Angelelli, entretanto, tinha se tornado conhecido por seu trabalho com a JOC e também com seus alunos universitários, na JUC (Juventude Universitária Católica). Pode até ser que Cardijn tinham suas próprias ambições para Angelelli talvez como seu eventual sucessor na JOC Internacional.
Mas João XXIII jogou um balde água fria em seus planos quando, em dezembro de 1960, nomeou Angelelli, então com 37 anos, bispo auxiliar de Córdoba.
"A JOC argentina perdeu um dos seus mais fervorosos capelães", escreveram Cardijn e o presidente da JOC Internacional, o canadense Romeo Maione, em uma carta de 1961 destinada a Angelelli, "mas ganhou um bispo que preza pelos outros (bispos) que também implementaram a JOC na Argentina e na América Latina."
Enquanto isso, Angelelli não perdeu tempo em anunciar a linha que ele manteria ao longo de seu episcopado.
"Com um ouvido escuto o Evangelho e com o outro escuto as pessoas.”
Infelizmente, não demorou muito antes de Angelelli entrar em desacordo com o arcebispo Ramón José Castellano, que lhe pediu para abandonar o uso de sua motocicleta, uma solicitação que o novo bispo recusou. Logo, outros conflitos mais sérios também surgiram.

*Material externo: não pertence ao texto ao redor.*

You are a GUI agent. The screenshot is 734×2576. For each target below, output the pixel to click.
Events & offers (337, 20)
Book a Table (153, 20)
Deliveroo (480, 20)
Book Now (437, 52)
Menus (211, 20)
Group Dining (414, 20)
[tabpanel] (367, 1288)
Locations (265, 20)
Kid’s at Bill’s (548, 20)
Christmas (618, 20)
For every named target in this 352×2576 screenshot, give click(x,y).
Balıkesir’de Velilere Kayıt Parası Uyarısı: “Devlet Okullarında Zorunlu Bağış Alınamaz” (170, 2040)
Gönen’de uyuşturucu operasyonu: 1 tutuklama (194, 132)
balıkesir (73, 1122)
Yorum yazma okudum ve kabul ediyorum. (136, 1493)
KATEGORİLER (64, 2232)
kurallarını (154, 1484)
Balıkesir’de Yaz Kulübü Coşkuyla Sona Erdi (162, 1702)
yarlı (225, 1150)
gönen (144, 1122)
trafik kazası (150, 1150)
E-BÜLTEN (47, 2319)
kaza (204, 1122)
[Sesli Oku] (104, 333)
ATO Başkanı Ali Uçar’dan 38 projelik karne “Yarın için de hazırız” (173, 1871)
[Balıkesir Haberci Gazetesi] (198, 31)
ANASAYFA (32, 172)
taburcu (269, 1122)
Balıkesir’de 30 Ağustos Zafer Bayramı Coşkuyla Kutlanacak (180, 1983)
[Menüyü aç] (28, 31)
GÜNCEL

Angelelli repudiou um pedido dos proprietários católicos da fábrica local para punir padres que estavam apoiando trabalhadores em suas reivindicações por melhores salários e condições.
"Se continuarem estas injustiças, algum dia párocos e outros líderes enfrentarão o pelotão de fuzilamento", advertiu Angelelli.
Menos de dois anos após sua nomeação, Angelelli viajou à Roma para a primeira sessão do Vaticano II em outubro de 1962. O argentino era o padre mais jovem do Concílio.
Lá, ele trabalhou com outros bispos da JOC da América Latina, incluindo Manuel Larrain (Chile), Helder Câmara (Brasil), Ramon Bogarin (Paraguai), Marcos McGrath (Panamá) e Leonidas Proaño (Equador).
Juntos, eles promoveram uma concepção de apostolado leigo orientado para a transformação do mundo à luz do Evangelho e uma Igreja ascendente focada nas pessoas e especialmente nos pobres.
Uma vez terminado, Angelelli trabalhou duro para implementar decisões e orientações do Concílio. Em 1966, foi eleito vice-presidente da nova Comissão Episcopal Especial para o Planejamento Pastoral (COEPAL), onde atuou como liderança no desenvolvimento da versão Argentina da teologia da libertação, conhecida como a "teologia do povo".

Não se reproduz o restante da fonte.